As for Karimi, his 27 appearances in his first season earned him a contract extension, but he missed much of the 2006/07 season due to injury and subsequently lost his place in the starting lineup, moving to Qatar SC and returning to the Middle East.

Munich’s fourth and fifth Asian players came from Japan and South Korea respectively. Takashi Usami, who became the first player in the club’s history to make first-team appearances at the age of 17 when he joined from Gamba Osaka in 2009, has started his first-team career on loan with a full transfer option.

Despite his young age, Usami had made a name for himself in the J-League for his penetrative ability and decisiveness, but was largely relegated to the second team in Munich. Usami eventually made just five official appearances and returned to Gamba Osaka without Munich exercising their outright transfer option.

In South Korea, Jung Woo-young, who appeared at last year’s World Cup in Qatar, was the first to break into the Bavarian first team. After passing a Munich U-19 trial in his senior year of high school, Jung joined the Bavarian club’s youth team in 2018/19, where he became a regular in the second team before being called up to the first team in November of that season.

Notably, he came on as a substitute against Benfica in the 2018/19 UEFA Champions League, becoming the youngest South Korean player to make an appearance in the competition. However, he hasn’t featured much since and eventually moved to Freiburg ahead of the 2019/20 season, before moving back to Stuttgart this summer.

Munich has become a graveyard for Asian soccer to this day. No Asian player has been able to make a mark in the glamorous squad that has been assembled from Europe and South America, including the German national team.

However, Kim Min-jae is believed to be different. He is the sixth Asian to play for Munich, and the first defender. Especially since previous Asian players who have played for Munich have either played for smaller Bundesliga clubs or have come to Munich after good performances at Asian clubs and left with a bitter taste in their mouths, the fact that Kim signed a long-term contract with Munich after leading Napoli to the Italian Serie A title is a big deal. 토토사이트

The €50 million ($71.5 billion) transfer fee made him the most expensive player in Asian soccer history, so it’s a testament to his quality and a signing that he’s going to be around for a long time.

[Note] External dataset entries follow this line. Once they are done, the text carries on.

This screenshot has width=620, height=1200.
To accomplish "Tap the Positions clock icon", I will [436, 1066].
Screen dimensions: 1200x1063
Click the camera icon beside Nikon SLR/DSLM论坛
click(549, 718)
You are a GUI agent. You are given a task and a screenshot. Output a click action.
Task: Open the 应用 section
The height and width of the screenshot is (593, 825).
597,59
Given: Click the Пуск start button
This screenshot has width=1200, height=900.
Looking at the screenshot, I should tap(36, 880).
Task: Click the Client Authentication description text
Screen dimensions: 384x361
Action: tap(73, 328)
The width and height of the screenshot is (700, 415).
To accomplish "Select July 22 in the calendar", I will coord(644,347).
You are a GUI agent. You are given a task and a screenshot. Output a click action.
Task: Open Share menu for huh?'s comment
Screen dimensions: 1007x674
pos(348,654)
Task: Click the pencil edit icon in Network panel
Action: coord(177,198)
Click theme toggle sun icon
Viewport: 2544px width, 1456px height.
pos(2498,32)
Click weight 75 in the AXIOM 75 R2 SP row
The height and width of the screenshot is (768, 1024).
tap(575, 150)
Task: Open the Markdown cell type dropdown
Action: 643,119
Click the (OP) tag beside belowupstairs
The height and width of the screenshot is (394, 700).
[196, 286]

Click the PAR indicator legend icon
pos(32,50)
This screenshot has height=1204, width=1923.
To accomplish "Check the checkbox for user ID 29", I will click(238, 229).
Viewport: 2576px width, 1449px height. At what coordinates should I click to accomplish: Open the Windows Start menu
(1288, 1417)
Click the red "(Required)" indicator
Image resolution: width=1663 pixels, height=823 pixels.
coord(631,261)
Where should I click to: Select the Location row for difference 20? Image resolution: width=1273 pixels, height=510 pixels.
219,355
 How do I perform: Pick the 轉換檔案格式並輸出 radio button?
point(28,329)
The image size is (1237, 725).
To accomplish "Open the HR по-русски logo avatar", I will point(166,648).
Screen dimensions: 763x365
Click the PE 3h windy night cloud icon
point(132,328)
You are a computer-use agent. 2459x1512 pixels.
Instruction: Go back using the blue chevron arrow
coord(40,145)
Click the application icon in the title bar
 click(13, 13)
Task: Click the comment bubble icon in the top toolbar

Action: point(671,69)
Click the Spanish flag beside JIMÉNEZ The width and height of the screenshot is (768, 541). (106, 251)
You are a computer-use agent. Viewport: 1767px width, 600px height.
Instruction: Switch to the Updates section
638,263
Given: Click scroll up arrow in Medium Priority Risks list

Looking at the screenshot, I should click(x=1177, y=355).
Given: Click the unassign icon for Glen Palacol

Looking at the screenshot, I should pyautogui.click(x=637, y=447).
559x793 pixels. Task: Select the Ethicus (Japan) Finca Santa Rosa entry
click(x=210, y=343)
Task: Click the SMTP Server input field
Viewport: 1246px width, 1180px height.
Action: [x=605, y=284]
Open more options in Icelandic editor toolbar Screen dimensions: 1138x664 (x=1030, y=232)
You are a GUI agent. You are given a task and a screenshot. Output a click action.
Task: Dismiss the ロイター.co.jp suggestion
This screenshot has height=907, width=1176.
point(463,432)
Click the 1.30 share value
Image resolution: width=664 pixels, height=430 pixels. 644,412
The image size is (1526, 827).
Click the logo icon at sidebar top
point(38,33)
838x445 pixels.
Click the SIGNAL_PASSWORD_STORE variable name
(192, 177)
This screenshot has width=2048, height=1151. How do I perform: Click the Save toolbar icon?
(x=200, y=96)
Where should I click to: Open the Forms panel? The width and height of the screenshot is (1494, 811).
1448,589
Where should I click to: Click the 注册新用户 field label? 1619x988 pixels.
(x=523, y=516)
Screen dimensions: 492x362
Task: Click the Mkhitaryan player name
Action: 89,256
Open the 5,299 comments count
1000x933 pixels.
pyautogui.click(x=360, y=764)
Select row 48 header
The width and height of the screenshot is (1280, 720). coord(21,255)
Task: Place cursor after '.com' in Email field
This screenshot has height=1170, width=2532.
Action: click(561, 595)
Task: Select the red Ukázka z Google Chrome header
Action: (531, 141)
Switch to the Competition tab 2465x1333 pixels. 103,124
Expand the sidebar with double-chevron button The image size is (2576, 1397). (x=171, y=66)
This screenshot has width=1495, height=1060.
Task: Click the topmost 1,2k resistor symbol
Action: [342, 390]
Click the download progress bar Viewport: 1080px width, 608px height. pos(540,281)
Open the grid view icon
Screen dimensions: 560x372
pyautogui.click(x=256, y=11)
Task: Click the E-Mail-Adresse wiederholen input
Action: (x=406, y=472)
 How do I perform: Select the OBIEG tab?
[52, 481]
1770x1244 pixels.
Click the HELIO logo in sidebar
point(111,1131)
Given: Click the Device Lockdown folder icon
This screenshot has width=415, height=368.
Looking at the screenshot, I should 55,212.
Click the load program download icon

As a player who was handpicked by Munich coach Thomas Tuchel, he is expected to play an immediate role as a starter. In fact, when Tuchel saw him on the training field, he said he was “tall and fast,” and he looked like he’d won a prize.

Once thought to be impregnable in Asian soccer, Kim is now on the verge of breaking through at Bayern Munich. The Asian star is ready to make the leap from Italy’s top defenders to Munich’s stars.